Stored data entries
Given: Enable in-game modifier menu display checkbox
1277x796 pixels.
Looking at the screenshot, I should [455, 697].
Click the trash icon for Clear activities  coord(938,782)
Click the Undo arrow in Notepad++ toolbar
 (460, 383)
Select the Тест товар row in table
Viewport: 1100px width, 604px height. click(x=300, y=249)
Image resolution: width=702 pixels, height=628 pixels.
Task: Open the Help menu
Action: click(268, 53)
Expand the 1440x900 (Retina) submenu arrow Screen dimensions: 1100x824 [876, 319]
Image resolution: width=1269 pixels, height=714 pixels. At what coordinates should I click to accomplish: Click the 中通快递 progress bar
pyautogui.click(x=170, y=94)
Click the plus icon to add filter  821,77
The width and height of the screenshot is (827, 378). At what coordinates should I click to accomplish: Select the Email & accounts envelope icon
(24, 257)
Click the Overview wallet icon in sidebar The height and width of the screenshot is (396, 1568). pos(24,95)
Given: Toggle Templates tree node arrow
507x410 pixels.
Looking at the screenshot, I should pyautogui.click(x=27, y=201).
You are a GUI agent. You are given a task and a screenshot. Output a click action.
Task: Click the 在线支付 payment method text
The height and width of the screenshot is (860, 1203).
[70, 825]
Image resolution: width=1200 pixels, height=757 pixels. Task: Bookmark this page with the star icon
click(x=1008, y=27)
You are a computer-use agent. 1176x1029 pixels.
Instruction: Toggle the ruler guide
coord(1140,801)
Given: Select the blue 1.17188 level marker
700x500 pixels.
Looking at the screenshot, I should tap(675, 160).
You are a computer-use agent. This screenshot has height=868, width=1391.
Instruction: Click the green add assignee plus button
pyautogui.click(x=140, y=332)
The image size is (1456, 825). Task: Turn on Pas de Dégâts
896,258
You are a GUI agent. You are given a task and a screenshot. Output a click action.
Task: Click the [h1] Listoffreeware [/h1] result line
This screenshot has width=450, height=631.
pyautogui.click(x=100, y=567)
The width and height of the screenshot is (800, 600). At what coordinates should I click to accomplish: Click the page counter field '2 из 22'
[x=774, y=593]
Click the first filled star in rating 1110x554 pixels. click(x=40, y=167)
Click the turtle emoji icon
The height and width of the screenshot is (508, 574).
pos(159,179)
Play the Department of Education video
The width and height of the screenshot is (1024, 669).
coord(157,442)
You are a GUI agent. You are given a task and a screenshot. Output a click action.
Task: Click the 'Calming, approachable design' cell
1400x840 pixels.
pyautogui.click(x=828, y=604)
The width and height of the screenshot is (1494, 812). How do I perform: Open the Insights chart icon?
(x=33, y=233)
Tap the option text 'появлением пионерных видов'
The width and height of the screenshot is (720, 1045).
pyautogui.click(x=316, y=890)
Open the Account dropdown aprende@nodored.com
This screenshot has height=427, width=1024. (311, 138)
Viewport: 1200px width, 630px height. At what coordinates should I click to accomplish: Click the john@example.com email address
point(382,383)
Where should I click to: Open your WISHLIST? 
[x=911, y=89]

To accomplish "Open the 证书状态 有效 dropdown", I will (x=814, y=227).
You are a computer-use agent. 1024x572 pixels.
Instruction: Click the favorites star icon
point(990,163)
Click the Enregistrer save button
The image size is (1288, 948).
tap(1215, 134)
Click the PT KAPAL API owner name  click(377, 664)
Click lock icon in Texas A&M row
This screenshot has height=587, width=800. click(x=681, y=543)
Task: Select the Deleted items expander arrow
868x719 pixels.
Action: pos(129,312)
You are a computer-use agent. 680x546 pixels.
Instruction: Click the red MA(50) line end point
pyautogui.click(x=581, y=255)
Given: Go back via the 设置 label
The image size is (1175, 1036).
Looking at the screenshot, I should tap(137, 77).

**Problem details**: Your answer must be an exact copy of every entry above.

**Response below**:
Given: Enable in-game modifier menu display checkbox
1277x796 pixels.
Looking at the screenshot, I should [455, 697].
Click the trash icon for Clear activities  coord(938,782)
Click the Undo arrow in Notepad++ toolbar
 (460, 383)
Select the Тест товар row in table
Viewport: 1100px width, 604px height. click(x=300, y=249)
Image resolution: width=702 pixels, height=628 pixels.
Task: Open the Help menu
Action: click(268, 53)
Expand the 1440x900 (Retina) submenu arrow Screen dimensions: 1100x824 [876, 319]
Image resolution: width=1269 pixels, height=714 pixels. At what coordinates should I click to accomplish: Click the 中通快递 progress bar
pyautogui.click(x=170, y=94)
Click the plus icon to add filter  821,77
The width and height of the screenshot is (827, 378). At what coordinates should I click to accomplish: Select the Email & accounts envelope icon
(24, 257)
Click the Overview wallet icon in sidebar The height and width of the screenshot is (396, 1568). pos(24,95)
Given: Toggle Templates tree node arrow
507x410 pixels.
Looking at the screenshot, I should pyautogui.click(x=27, y=201).
You are a GUI agent. You are given a task and a screenshot. Output a click action.
Task: Click the 在线支付 payment method text
The height and width of the screenshot is (860, 1203).
[70, 825]
Image resolution: width=1200 pixels, height=757 pixels. Task: Bookmark this page with the star icon
click(x=1008, y=27)
You are a computer-use agent. 1176x1029 pixels.
Instruction: Toggle the ruler guide
coord(1140,801)
Given: Select the blue 1.17188 level marker
700x500 pixels.
Looking at the screenshot, I should tap(675, 160).
You are a computer-use agent. This screenshot has height=868, width=1391.
Instruction: Click the green add assignee plus button
pyautogui.click(x=140, y=332)
The image size is (1456, 825). Task: Turn on Pas de Dégâts
896,258
You are a GUI agent. You are given a task and a screenshot. Output a click action.
Task: Click the [h1] Listoffreeware [/h1] result line
This screenshot has width=450, height=631.
pyautogui.click(x=100, y=567)
The width and height of the screenshot is (800, 600). At what coordinates should I click to accomplish: Click the page counter field '2 из 22'
[x=774, y=593]
Click the first filled star in rating 1110x554 pixels. click(x=40, y=167)
Click the turtle emoji icon
The height and width of the screenshot is (508, 574).
pos(159,179)
Play the Department of Education video
The width and height of the screenshot is (1024, 669).
coord(157,442)
You are a GUI agent. You are given a task and a screenshot. Output a click action.
Task: Click the 'Calming, approachable design' cell
1400x840 pixels.
pyautogui.click(x=828, y=604)
The width and height of the screenshot is (1494, 812). How do I perform: Open the Insights chart icon?
(x=33, y=233)
Tap the option text 'появлением пионерных видов'
The width and height of the screenshot is (720, 1045).
pyautogui.click(x=316, y=890)
Open the Account dropdown aprende@nodored.com
This screenshot has height=427, width=1024. (311, 138)
Viewport: 1200px width, 630px height. At what coordinates should I click to accomplish: Click the john@example.com email address
point(382,383)
Where should I click to: Open your WISHLIST? 
[x=911, y=89]

To accomplish "Open the 证书状态 有效 dropdown", I will (x=814, y=227).
You are a computer-use agent. 1024x572 pixels.
Instruction: Click the favorites star icon
point(990,163)
Click the Enregistrer save button
The image size is (1288, 948).
tap(1215, 134)
Click the PT KAPAL API owner name  click(377, 664)
Click lock icon in Texas A&M row
This screenshot has height=587, width=800. click(x=681, y=543)
Task: Select the Deleted items expander arrow
868x719 pixels.
Action: pos(129,312)
You are a computer-use agent. 680x546 pixels.
Instruction: Click the red MA(50) line end point
pyautogui.click(x=581, y=255)
Given: Go back via the 设置 label
The image size is (1175, 1036).
Looking at the screenshot, I should tap(137, 77).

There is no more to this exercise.